Even if the intraoperative electrophysiological monitoring with MEPs, SSEPs, EEG and microvascular Doppler ultrasonography are applicable to the surgical treatment of aneurysms [26, 32, 38, 48], it was not retained for utility in our series. A well-tolerated BTO and the adequate softening of the aneurysmal sac during the balloon inflation helped to achieve a safe temporary occlusion of the parent vessel and a good observation of perforators, thereby avoiding the risk of damaging them with consequently low blood perfusion in crucial territories.

In Alexander et al. [2], the intraoperative angiography showed that about 12% of craniotomies for intracranial aneurysms were associated with unexpected residual aneurysms or arterial occlusions. After the final obliteration of the aneurysm, we always performed an intraoperative angiography. In one patient, a residuum of the aneurysmal sac of the apex BA was detected, permitting the immediate repositioning of the clips. Furthermore, we found a slight recurrence of a paraclinoid aneurysm in one case a year after surgery.

Dangerous complications of all catheter techniques concerning the thromboembolic events have occasionally been reported [5, 18, 29, 37, 39]. Micro-embolism did not affect patients of our series. To avoid this, we utilised flow-directed catheters irrigated with heparinised saline flush. These catheters are smaller and safer than over-the-wire catheters. In our patients, after 5 min of temporary occlusion, the balloon was deflated and then re-inflated if necessary. In our opinion, this brief inflation time decreases the risk of developing thrombotic material that could spread after the deflation of the balloon. This aspect was also emphasised in the work of Fan et al. [19]. Even if their surgical procedure is different to ours, employing a double-lumen catheter placed in the ICA and a clip distal to the aneurysm, they crucially minimised the time taken for temporary clipping [19]. One of the major risks of developing micro-embolism seems to be related to the reopening of the temporary clipping and the spreading of the thrombotic material formed in the sac.

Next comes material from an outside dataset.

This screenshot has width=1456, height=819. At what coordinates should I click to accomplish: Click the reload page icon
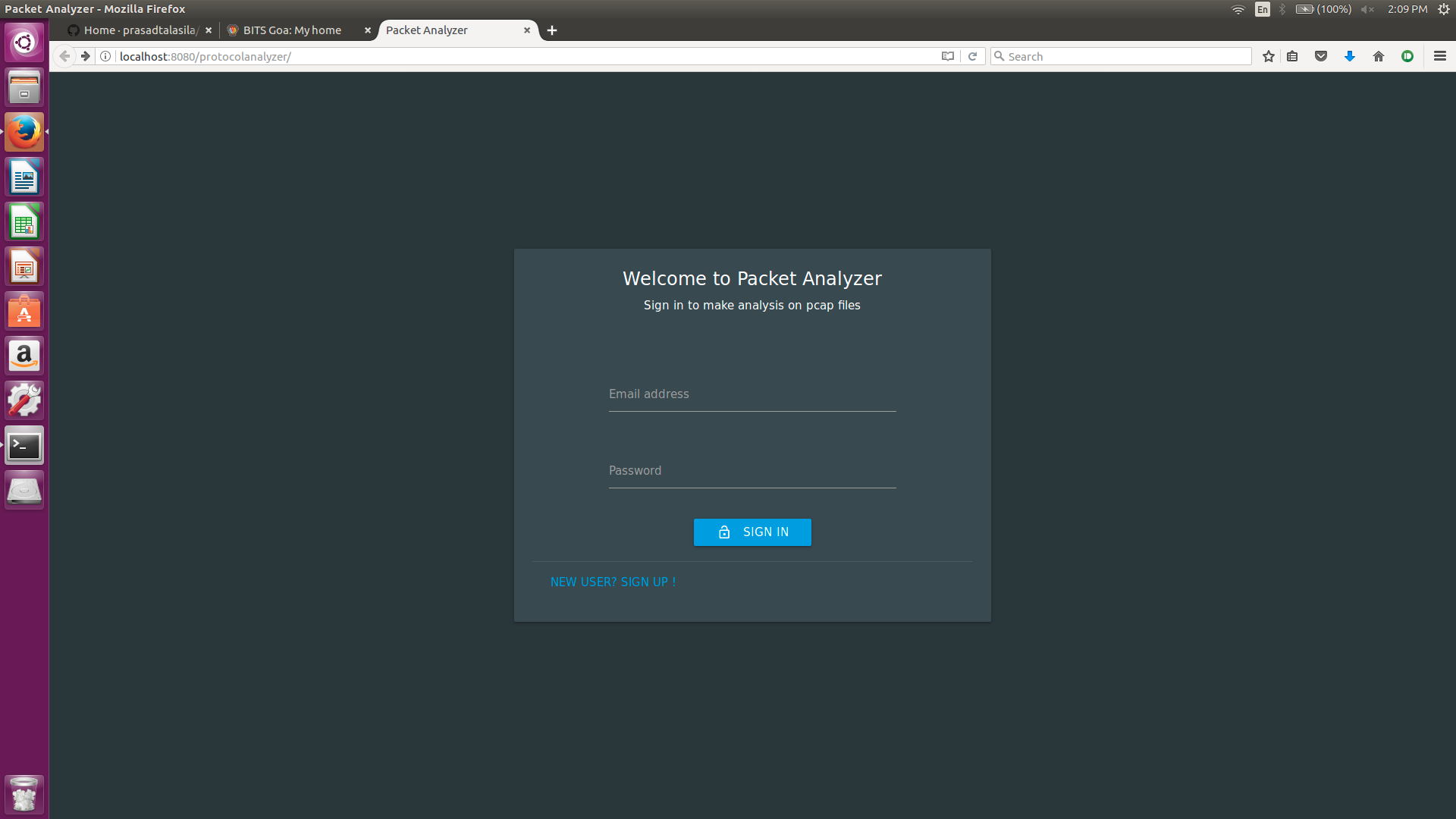point(972,56)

In the literature, the overall reported complication rate related to vessel injury or cerebral infarction for temporary ICA occlusion varies from 0% to 8.3% [28]. Nevertheless, in the vast experience of Meyers et al. [28], no carotid artery injury or complication has been shown after temporary endovascular occlusion of ICA, and this technique was considered extremely safe and cost-effective because of the low rate of complications.

In the end, we have to consider new endovascular stenting material and techniques, which will surely reduce the necessity for temporary balloon occlusion, leaving such a modality for selected cases. The recent use of new endovascular stents cases in our institute has confirmed this trend.

Conclusion

In our experience, combined balloon occlusion and surgical technique might be a helpful adjuvant strategy to increase the safety of the surgery of selected giant paraclinoid and vertebrobasilar aneurysms. The temporary blood flow interruption represents a major aid to the neurosurgeon in achieving vascular control and performing the usual surgical manoeuvres. In these cases, cooperation between the interventional neuroradiologist and the neurosurgeon is mandatory, but the recent new endovascular stenting technique will surely limit this approach to selected cases.